Workaround is to use one command buffer per frame (or per thread). Just record everything inside primary command buffer. It is worse for performance but it is better for mmap and it solved the problem.
(In reply to Vyacheslav from comment #4)
> Workaround is to use one command buffer per frame (or per thread). Just
> record everything inside primary command buffer. It is worse for performance
> but it is better for mmap and it solved the problem.
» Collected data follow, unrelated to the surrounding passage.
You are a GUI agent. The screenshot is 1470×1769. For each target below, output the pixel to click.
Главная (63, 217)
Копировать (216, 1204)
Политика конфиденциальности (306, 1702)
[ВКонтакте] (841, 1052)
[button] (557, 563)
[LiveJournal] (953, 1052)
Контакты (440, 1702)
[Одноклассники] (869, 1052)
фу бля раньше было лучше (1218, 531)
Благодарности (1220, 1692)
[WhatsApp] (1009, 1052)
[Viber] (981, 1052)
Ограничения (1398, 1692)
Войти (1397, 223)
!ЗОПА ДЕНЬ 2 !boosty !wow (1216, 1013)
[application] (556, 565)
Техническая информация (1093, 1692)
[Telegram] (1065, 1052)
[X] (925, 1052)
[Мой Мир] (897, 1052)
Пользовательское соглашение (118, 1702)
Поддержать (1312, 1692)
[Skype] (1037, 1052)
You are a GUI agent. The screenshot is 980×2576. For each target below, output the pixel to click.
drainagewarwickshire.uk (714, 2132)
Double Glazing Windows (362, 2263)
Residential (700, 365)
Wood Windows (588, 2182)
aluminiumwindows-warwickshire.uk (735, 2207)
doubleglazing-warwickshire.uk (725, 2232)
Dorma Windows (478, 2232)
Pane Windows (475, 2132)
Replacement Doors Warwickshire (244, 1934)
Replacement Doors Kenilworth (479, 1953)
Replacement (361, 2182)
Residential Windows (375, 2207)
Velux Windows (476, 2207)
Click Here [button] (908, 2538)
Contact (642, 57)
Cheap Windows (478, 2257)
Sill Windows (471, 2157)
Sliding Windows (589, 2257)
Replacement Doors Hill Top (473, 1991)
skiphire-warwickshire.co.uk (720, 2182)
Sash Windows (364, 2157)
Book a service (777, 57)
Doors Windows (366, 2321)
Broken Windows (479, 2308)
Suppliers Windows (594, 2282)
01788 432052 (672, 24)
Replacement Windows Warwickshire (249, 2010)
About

If you are using enough secondary command buffers to blow past the 1GB limit, then you are probably going to get garbage performance anyway. We have to do a full GPU on every vkCmdExecuteCommands so, while performance is probably fine if secondary command buffers are used sparingly, over-use of them can cause significant perf problems.
I think there still is something of a driver bug here in that we really should be throwing VK_ERROR_OUT_OF_DEVICE_MEMORY instead of asserting or getting you int a situation where you can get SIGBUS.